The procedure has been performed by transperineal, transrectal and transurethral approaches. We chose the transurethral route because the vast majority of urologists are trained on cystoscopic procedures and also because it permits direct vision and injection in the transition zone of the prostate. Kuo [21] firstly described the cystoscopic approach using light general anesthesia or sedation. We have demonstrated that it is feasible to perform this technique with local anesthesia. Pain, when present, was mild and no patient required narcotics in the postoperative period.

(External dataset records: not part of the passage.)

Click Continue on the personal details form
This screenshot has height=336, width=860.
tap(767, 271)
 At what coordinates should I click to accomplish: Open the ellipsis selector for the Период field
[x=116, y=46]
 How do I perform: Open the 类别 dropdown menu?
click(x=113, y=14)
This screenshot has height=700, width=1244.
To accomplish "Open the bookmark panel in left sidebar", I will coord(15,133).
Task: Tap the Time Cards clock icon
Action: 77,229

Complications were uncommon in our series and seemed to be related to the urethral manipulation rather than a direct result of BoNT-A injection. Gross hematuria, although conservatively managed, was observed in 2 (5.8%) patients. Transient urinary retention was observed in 2 (5.8%) patients, and treated conservatively with an indwelling catheter for 5 days. Two patients (5.8%) developed acute prostatitis. As mentioned, these adverse effects seem to be associated with the route of administration of BoNT-A, since they are potential complications of any procedure requiring urethral instrumentation. Series that adopted the transperineal or transrectal approach did not report such complications [2227].

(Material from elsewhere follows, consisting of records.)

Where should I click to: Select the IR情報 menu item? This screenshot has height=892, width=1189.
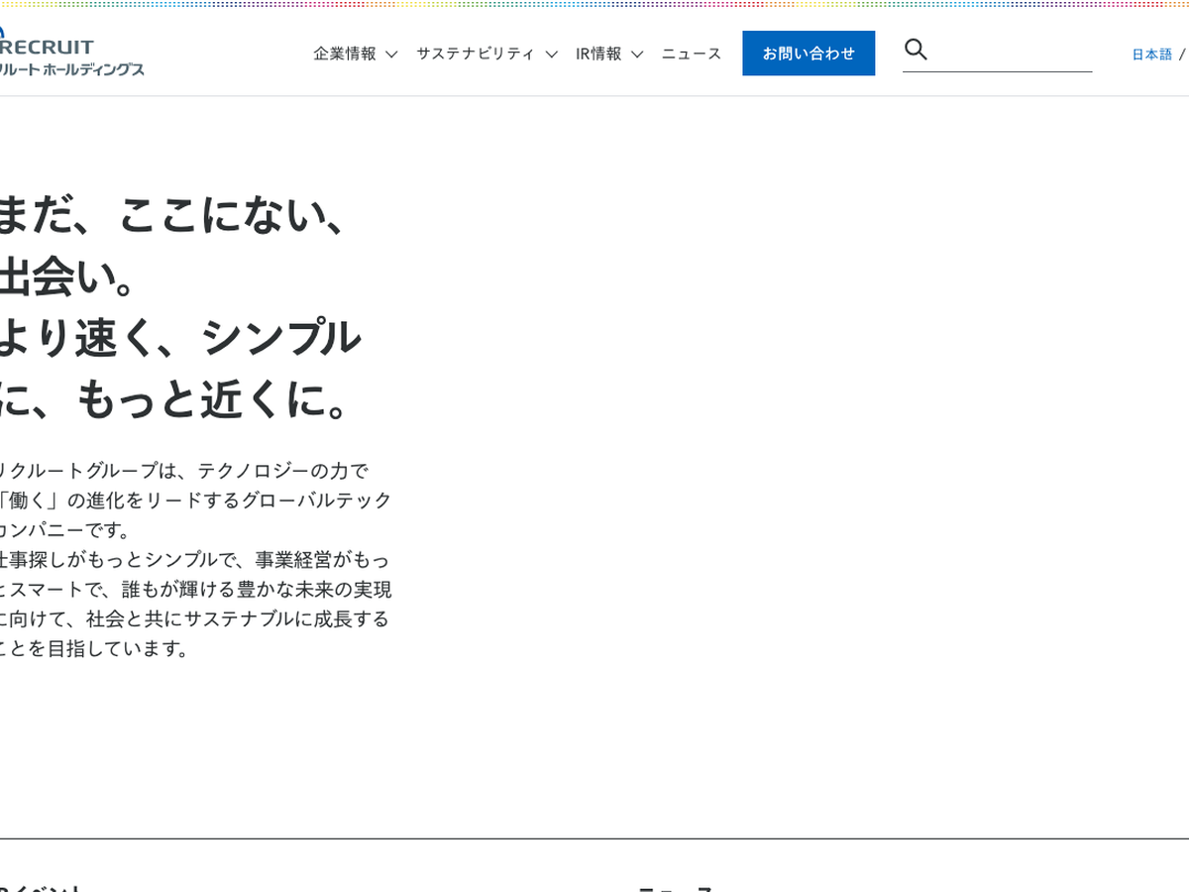[598, 54]
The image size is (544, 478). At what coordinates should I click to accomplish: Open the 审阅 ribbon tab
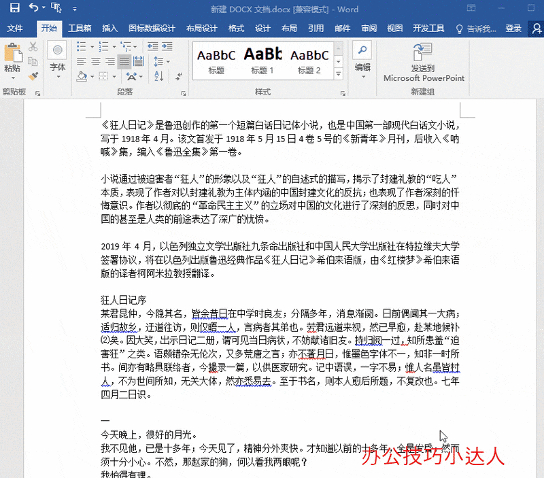coord(368,29)
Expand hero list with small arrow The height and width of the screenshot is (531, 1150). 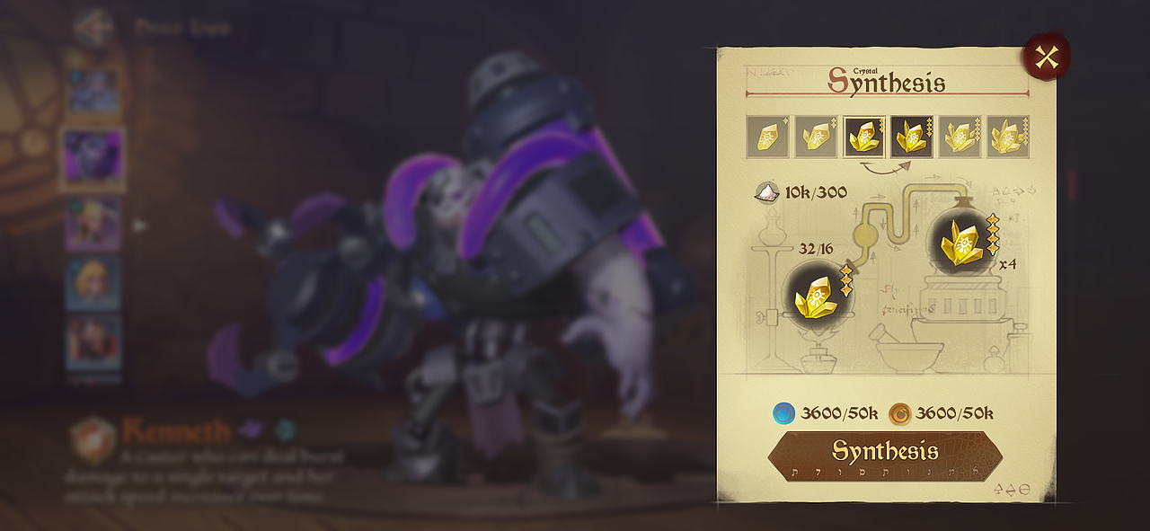tap(139, 226)
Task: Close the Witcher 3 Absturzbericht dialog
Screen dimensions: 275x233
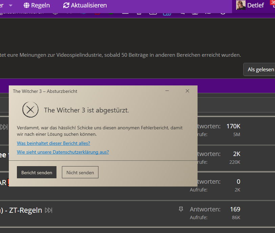Action: pyautogui.click(x=187, y=91)
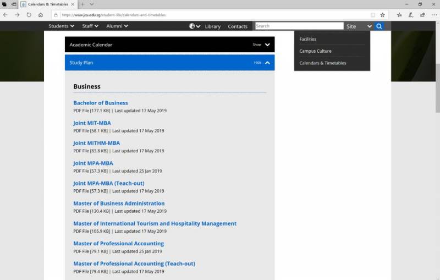Image resolution: width=440 pixels, height=280 pixels.
Task: Click the browser forward arrow
Action: coord(17,15)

Given the vascular nature of the prostate, systemic absorption of the toxin could occur. The doses used in intraprostatic injection of BoNT-A are well below the presumed fatal dose. To our knowledge, no systemic complications have been reported after intraprostatic injections, even with 300 U of BoNT-A [18].

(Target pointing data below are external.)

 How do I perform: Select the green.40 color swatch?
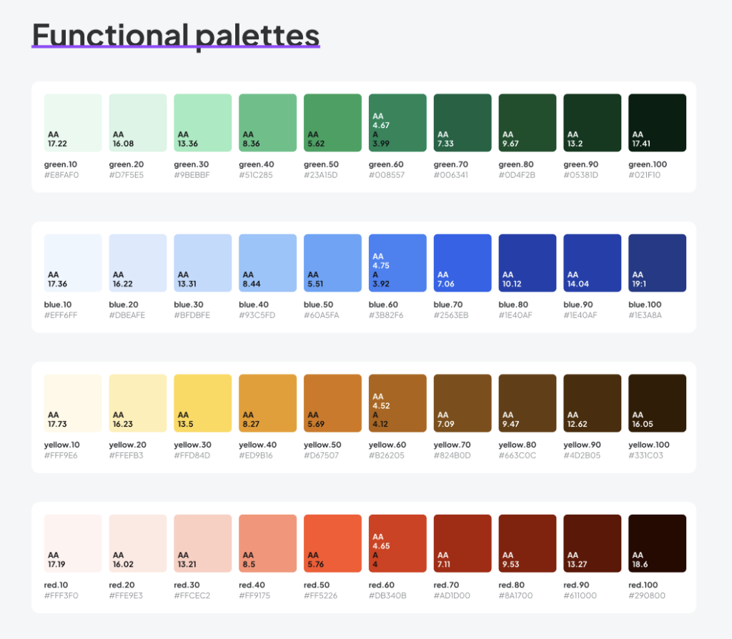[267, 122]
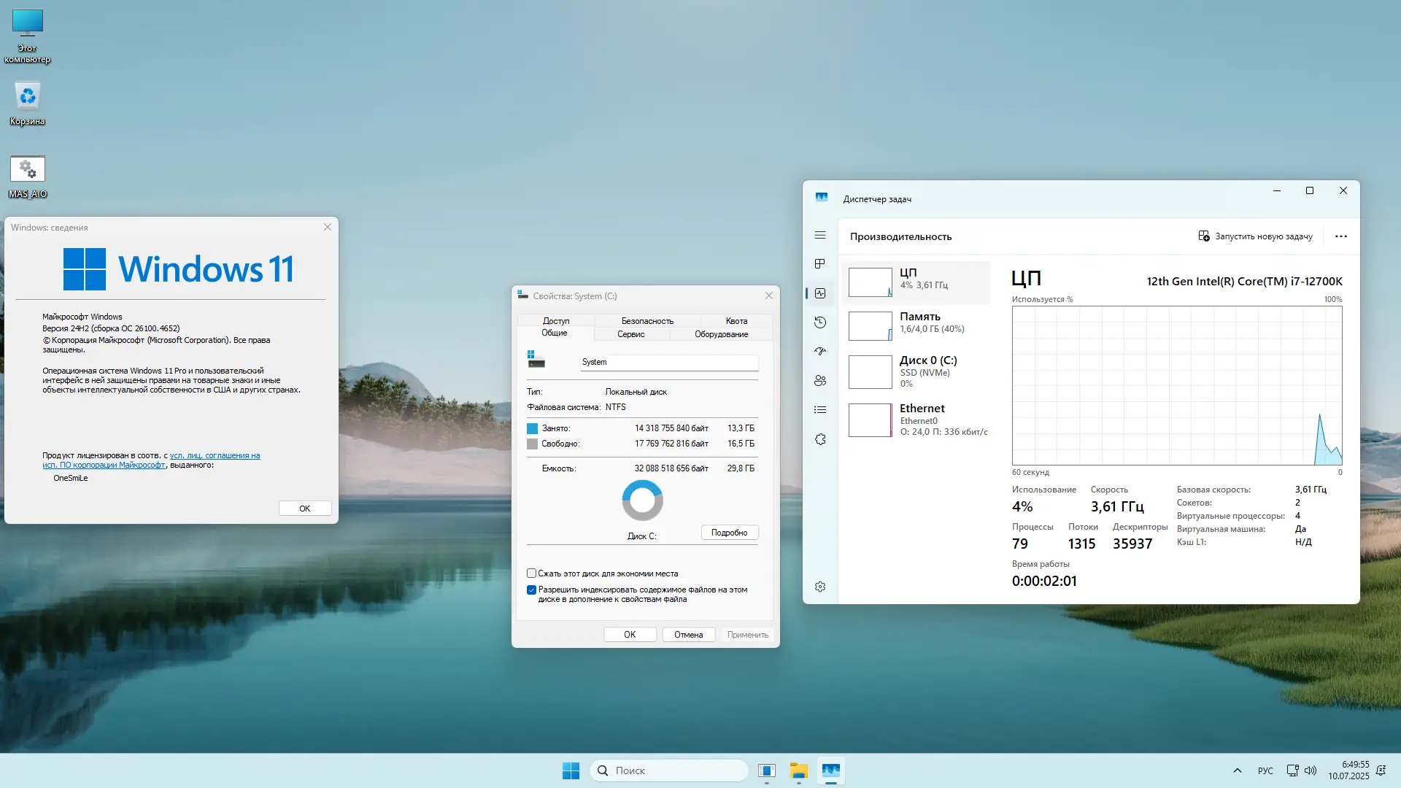1401x788 pixels.
Task: Click the System drive name field
Action: pos(668,362)
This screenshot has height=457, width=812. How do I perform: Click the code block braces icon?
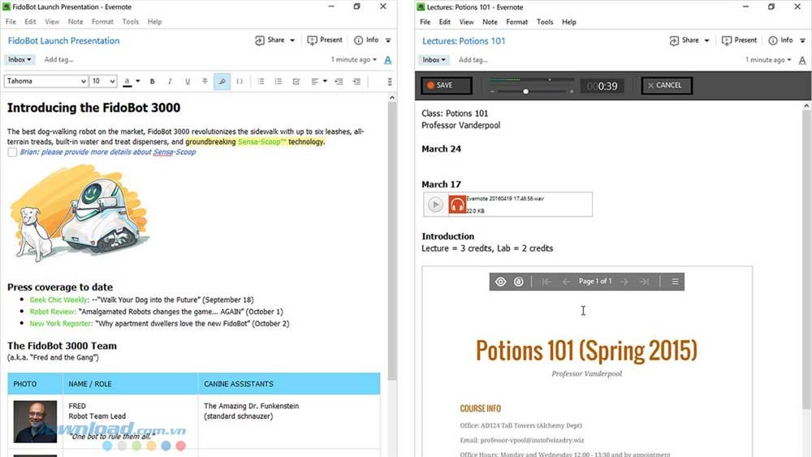point(240,81)
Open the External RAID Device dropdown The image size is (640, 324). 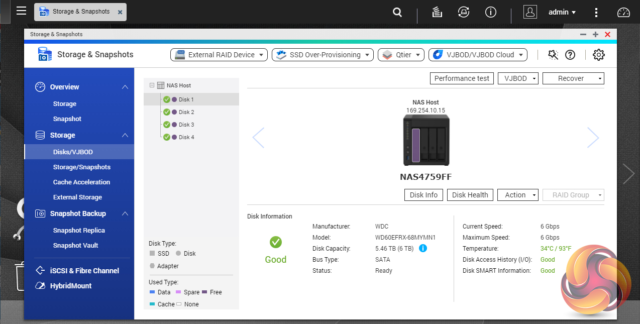coord(219,55)
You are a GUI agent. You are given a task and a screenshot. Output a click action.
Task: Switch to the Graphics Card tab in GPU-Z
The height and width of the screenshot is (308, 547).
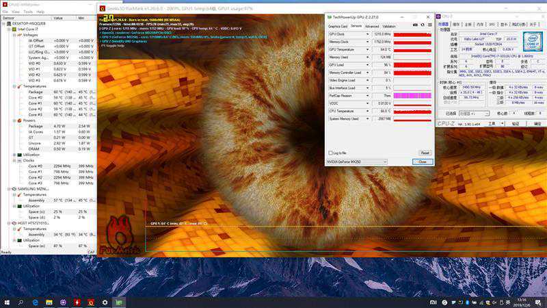338,26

Kuo injected 200 U of BoNT-A in the prostate of ten poor surgical candidates, with BPH and urinary retention or large postvoid residual volume. All patients improved spontaneous voiding after treatment. Both voiding pressure and postvoid residual volume were significantly decreased after treatment. Total prostate volume was significantly reduced and maximal flow rate was significantly increased after treatment [21]. Our study showed that the cystoscopic route can be performed using local anesthesia, which may contribute to further decrease treatment risks. Despite our encouraging results, large-scale, randomized studies with long-term followup are needed to determine the best delivery route, sites of injection, suitable dosing as well as the long-term effects. Studies comparing its cost effectiveness with that of pharmacological and traditional surgical modalities are also necessary. Finally, due to its action on cell proliferation, apoptosis, and afferent pathways, the potential role of BoNT-A in the treatment of prostate cancer and chronic pelvic pain may be studied in the future.

5. Conclusion

Transurethral intraprostatic BoNT-A injection is a simple and safe therapy for men with symptomatic BPH. Efficacy and safety of 100 U and 200 U BoNT-A doses are similar.

Conflict of Interests

The authors have declared that no conflict of interests exist.